为了满足在极端温度变化时保持结构构造的需求,具有高热机械稳定性的超材料近年来引起了广泛关注。然而,以往的研究在力学设计和实际应用探索方面仍面临一些挑战。本手稿提出了具有优异零热致翘曲性的晶格三明治超材料设计策略,以及具有高电磁信号传输稳定性的基于超材料的天线。通过超材料离散晶格单元的设计策略,实现了超材料在非均匀温度场下的超低热翘曲。本文建立了一个理论模型,用于预测复杂机械热加载条件下的传热和热诱导变形行为。理论预测、有限元分析和实验相结合,验证了本文提出的超材料的热尺寸稳定性。与异质双层板相比,超材料试样的实验热翘曲减少了 99.7%。此外,与基于双层板的试样相比,基于超材料的天线试样的增益衰减、主叶偏移角和电压驻波比偏移在实验中分别降低了 99.5%、99.9% 和 74.2%,揭示了该超材料在航天器通信领域的巨大应用潜力。

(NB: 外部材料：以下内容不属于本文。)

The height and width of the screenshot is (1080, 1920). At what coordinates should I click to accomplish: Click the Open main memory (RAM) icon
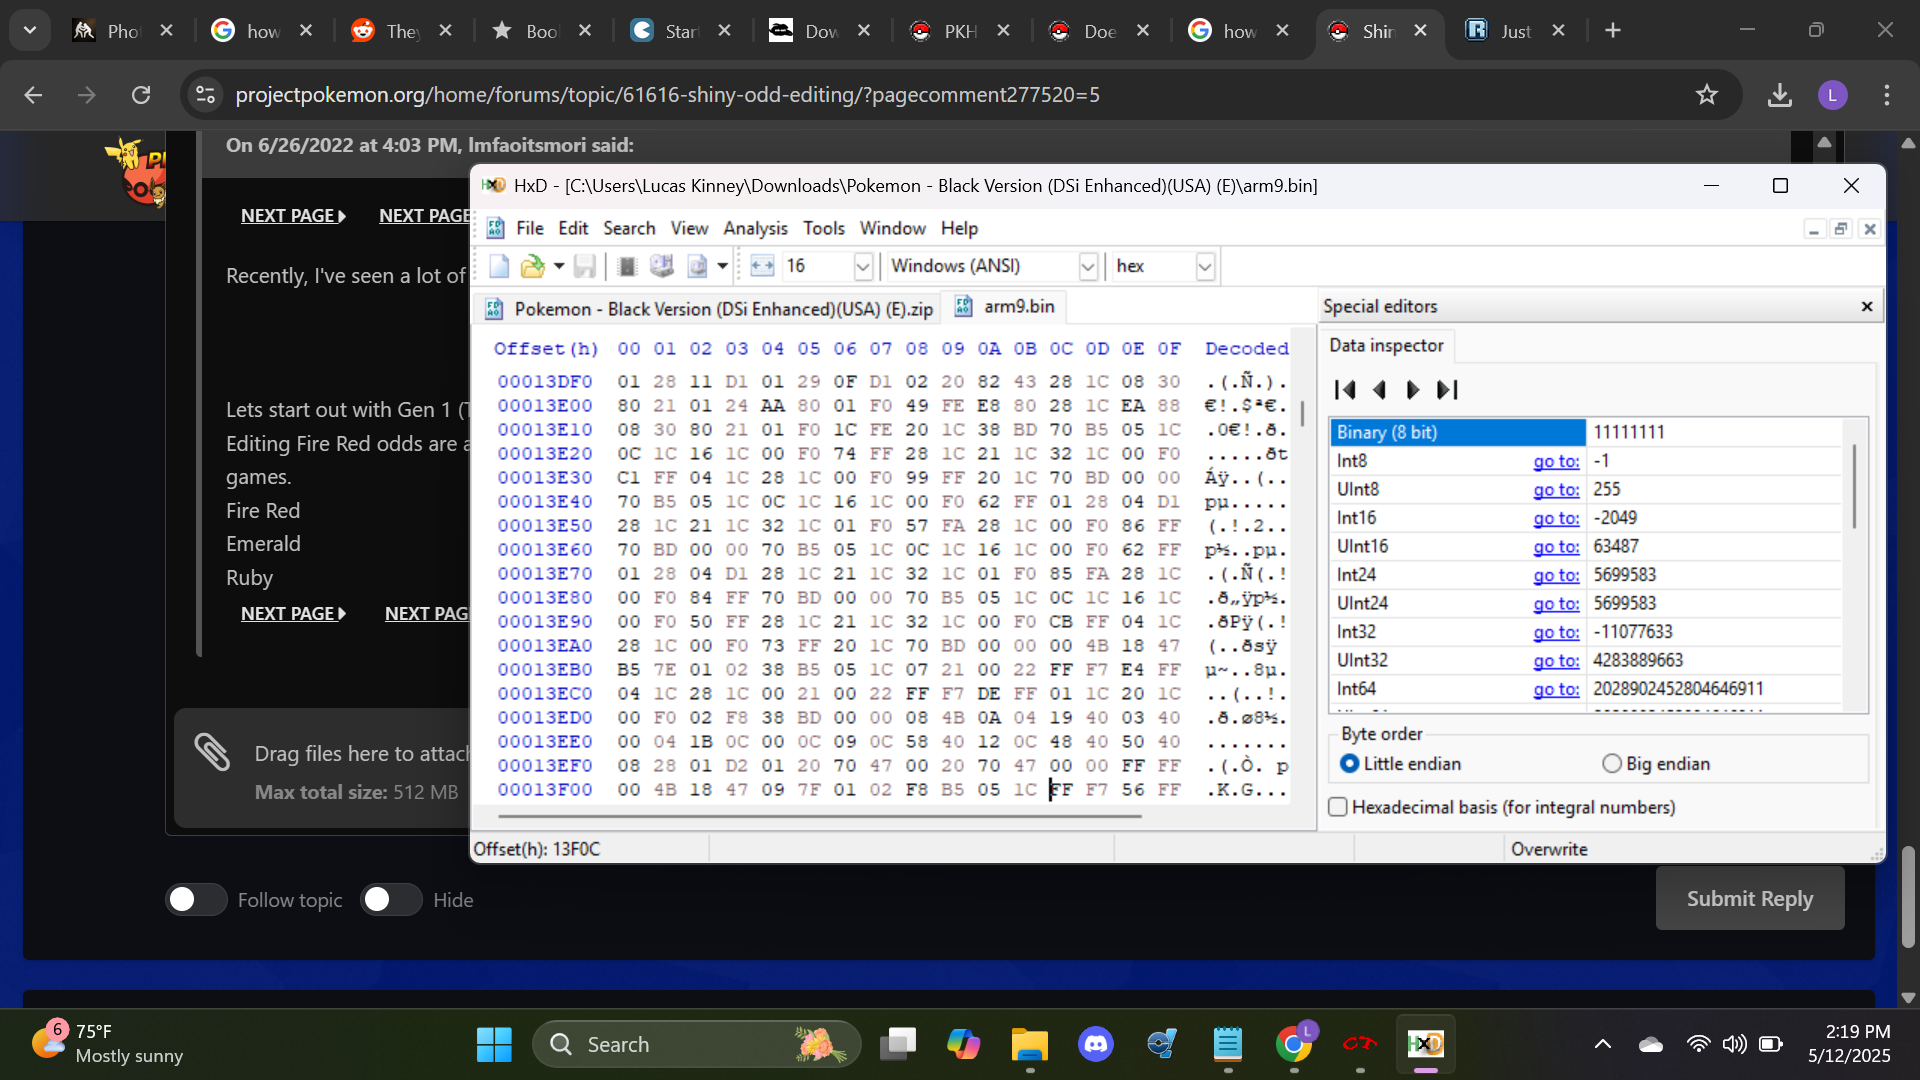627,266
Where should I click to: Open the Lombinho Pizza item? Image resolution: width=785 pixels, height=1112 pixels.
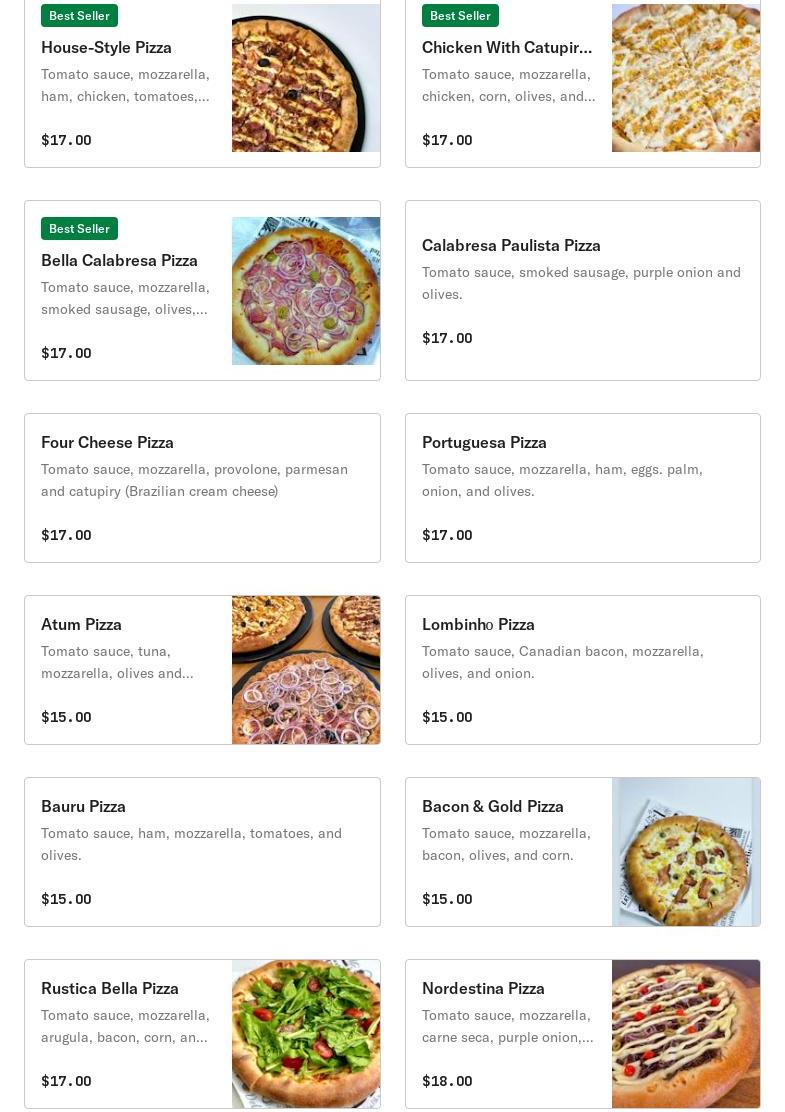point(583,670)
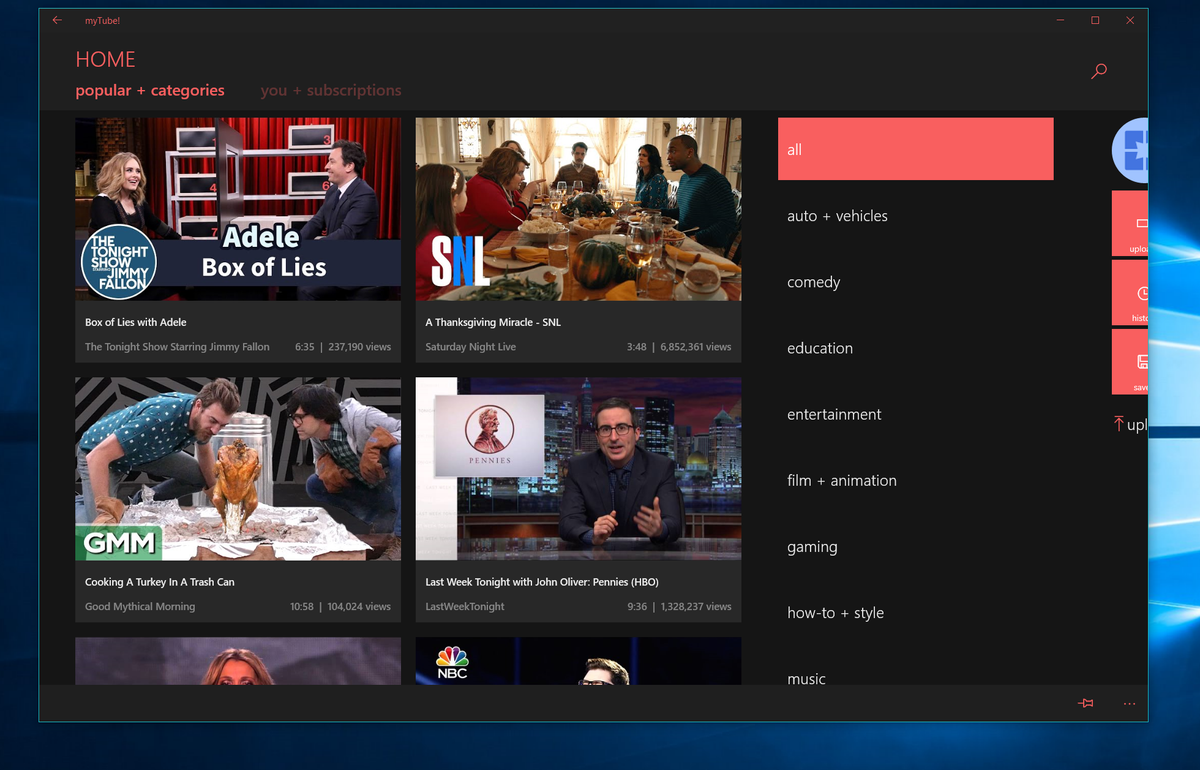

本文章由计算机程序翻译,如有差异,请以英文原文为准。
The metamaterial with high thermal-mechanical stability and the practical application as the microwave antenna: Mechanical designs, theoretical predictions, and experimental demonstrations

To address the demand of maintaining the structural configuration upon extreme temperature changes, metamaterials with high thermal-mechanical stability have attracted wide attention recently. However, there are still some challenges for previous studies regarding mechanical design and practical application exploration. This manuscript proposes the design strategy for the lattice sandwich metamaterial with excellent zero thermal-induced warping, along with the metamaterial-based antenna with a high stability of electromagnetic signal transmission. Through the design strategy of discrete lattice units of the metamaterial, the ultra-low thermal warping of the metamaterial is realized upon the non-uniform temperature field. Here, the theoretical model is established to predict both heat transfer and thermal-induced deformation behavior upon complex mechanical-thermal loading conditions. The combination of theoretical predictions, finite element analysis, and experiments verifies the thermal dimensional stability of the metamaterial proposed here. Compared with the heterogeneous bilayer plate, experimental thermal warping of the metamaterial specimen is reduced by 99.7%. Additionally, compared with the bilayer-based specimen, gain attenuation, the main lobe's offset angle, and the voltage standing wave ratio offset of the metamaterial-based antenna specimen are experimentally reduced by 99.5%, 99.9% and 74.2%, revealing the huge application potential of this metamaterial in the field of spacecraft communication.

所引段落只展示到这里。